Report every line of the material that contains the string "Share".

Study material section start

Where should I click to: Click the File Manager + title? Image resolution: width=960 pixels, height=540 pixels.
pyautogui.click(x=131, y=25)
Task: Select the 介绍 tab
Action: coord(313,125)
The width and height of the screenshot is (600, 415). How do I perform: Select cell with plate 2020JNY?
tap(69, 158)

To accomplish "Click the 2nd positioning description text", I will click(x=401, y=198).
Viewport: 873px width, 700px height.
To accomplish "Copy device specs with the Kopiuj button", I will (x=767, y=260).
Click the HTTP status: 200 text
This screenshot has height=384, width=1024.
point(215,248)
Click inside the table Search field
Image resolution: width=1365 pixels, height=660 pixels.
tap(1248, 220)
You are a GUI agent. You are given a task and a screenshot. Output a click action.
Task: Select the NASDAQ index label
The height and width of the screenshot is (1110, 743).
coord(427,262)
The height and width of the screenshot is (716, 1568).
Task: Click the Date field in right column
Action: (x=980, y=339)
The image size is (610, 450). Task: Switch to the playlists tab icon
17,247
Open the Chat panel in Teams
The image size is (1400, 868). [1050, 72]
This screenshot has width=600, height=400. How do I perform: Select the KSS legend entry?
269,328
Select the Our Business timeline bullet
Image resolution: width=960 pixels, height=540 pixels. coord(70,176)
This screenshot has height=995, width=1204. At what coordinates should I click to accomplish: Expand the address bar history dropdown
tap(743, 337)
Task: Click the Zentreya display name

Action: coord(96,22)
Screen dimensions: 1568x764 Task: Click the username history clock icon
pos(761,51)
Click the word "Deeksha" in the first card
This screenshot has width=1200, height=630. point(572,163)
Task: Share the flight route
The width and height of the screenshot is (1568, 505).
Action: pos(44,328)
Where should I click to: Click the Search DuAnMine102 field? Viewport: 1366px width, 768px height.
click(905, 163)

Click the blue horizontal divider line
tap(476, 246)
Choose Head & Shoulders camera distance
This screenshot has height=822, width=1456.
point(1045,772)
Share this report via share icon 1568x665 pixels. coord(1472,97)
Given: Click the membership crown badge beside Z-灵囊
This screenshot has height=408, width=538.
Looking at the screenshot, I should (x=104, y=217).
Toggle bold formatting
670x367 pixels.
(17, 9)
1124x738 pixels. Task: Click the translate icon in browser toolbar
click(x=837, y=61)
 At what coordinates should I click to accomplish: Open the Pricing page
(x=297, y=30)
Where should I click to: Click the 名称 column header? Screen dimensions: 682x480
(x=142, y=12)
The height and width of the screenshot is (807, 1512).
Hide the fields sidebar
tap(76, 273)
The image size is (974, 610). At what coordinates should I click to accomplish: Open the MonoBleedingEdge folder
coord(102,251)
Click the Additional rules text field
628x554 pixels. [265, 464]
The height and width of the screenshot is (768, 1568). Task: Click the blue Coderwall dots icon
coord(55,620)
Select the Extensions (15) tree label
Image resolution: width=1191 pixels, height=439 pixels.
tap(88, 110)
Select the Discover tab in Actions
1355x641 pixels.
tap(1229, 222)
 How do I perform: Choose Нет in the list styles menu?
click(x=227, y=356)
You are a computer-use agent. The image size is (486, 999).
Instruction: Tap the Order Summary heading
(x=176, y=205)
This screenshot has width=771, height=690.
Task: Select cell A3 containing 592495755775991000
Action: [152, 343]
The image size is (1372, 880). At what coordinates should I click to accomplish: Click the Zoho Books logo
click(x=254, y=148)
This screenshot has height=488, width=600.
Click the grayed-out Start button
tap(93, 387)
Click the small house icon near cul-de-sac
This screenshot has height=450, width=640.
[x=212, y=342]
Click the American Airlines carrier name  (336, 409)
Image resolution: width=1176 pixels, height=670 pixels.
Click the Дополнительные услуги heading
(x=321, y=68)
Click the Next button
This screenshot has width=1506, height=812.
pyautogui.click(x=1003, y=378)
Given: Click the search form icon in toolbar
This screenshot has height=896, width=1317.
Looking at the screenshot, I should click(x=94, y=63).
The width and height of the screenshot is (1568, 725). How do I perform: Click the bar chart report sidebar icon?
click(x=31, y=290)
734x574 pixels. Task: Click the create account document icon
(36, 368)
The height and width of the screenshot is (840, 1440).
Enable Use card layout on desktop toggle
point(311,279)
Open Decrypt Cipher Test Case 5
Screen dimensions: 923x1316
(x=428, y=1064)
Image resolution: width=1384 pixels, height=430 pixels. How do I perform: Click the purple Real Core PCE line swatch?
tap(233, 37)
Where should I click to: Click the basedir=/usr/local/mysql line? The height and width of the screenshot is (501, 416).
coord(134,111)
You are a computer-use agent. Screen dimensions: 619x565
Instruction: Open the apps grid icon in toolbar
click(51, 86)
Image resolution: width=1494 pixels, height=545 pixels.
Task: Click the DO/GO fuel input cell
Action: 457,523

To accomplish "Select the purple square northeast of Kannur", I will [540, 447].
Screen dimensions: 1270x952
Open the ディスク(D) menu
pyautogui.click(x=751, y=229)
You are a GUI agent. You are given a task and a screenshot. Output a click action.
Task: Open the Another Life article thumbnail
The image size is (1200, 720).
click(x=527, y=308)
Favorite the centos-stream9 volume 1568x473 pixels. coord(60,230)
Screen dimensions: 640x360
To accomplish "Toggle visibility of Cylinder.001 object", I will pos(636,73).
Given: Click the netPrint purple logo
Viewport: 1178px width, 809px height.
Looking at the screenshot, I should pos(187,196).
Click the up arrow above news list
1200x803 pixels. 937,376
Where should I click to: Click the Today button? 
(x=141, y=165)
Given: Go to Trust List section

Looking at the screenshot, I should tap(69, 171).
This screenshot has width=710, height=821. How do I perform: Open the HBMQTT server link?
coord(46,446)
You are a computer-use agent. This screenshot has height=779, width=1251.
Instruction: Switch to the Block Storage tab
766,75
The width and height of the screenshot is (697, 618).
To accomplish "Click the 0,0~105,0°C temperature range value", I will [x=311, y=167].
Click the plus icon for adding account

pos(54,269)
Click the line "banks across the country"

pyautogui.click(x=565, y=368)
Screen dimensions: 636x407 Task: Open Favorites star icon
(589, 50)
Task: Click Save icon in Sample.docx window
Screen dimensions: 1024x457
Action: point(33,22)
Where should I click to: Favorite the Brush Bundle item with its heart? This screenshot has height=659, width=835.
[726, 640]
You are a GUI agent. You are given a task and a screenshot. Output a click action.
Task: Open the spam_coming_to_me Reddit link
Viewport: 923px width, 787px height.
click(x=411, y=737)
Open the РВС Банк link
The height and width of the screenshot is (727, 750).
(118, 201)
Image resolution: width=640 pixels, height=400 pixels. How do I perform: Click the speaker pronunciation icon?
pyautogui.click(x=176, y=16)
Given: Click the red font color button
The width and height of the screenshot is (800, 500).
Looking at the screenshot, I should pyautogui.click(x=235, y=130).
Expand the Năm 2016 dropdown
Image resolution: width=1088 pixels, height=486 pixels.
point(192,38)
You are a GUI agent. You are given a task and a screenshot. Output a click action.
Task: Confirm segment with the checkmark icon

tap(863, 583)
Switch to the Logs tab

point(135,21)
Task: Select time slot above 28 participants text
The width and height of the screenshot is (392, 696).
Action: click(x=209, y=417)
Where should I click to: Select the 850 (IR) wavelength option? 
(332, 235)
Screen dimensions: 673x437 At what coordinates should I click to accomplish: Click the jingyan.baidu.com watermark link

Study material section end

- **Result for this exercise**
Task: Share the flight route
Share this report via share icon 1568x665 pixels. coord(1472,97)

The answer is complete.